**Exercise prompt**
Write out the listing below word for word and line for line, leaving out the pictures.

**Records provided**
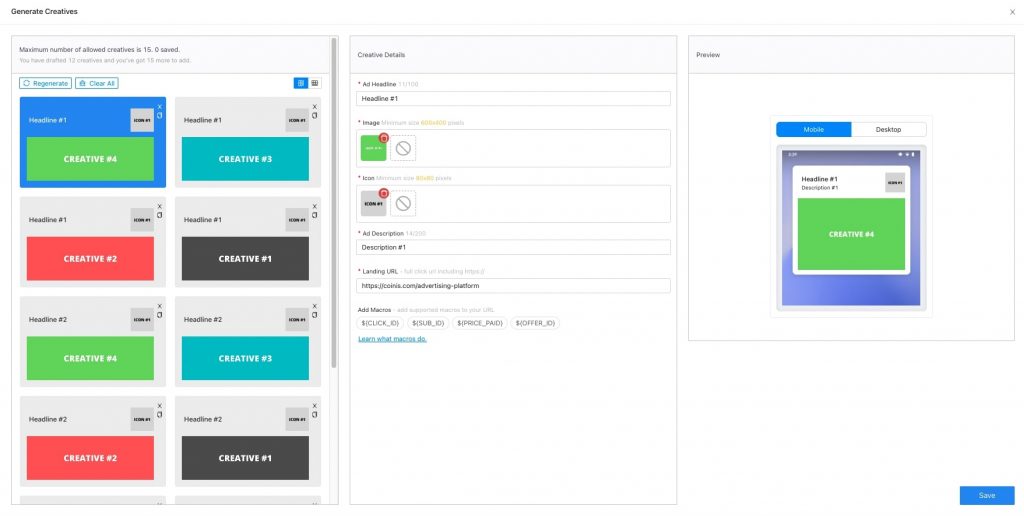Delete the Headline #1 Creative #2 card
Image resolution: width=1024 pixels, height=516 pixels.
click(x=159, y=206)
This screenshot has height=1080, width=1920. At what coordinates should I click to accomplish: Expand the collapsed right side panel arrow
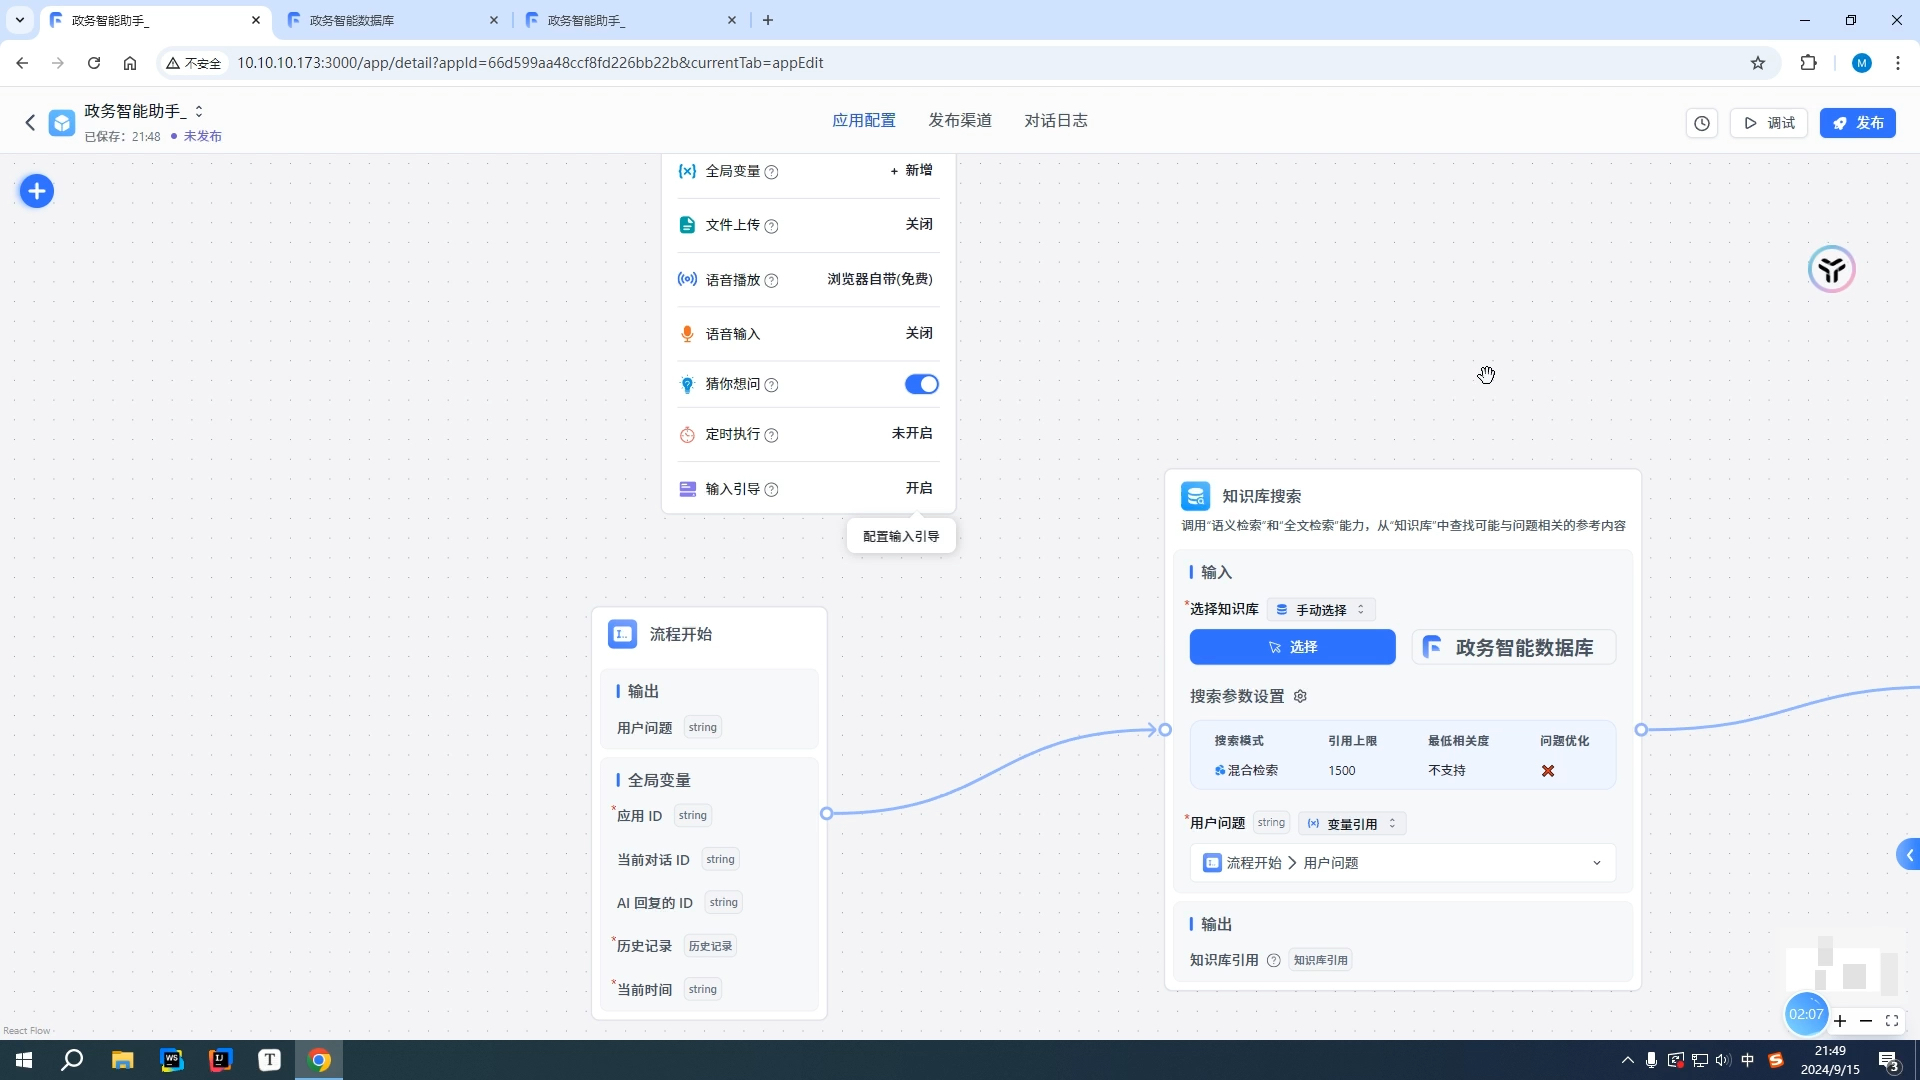[x=1909, y=855]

**Written solution**
Delete the Headline #1 Creative #2 card
Image resolution: width=1024 pixels, height=516 pixels.
click(x=159, y=206)
This screenshot has height=1080, width=1920. At what coordinates should I click to accomplish: Expand the collapsed right side panel arrow
[x=1909, y=855]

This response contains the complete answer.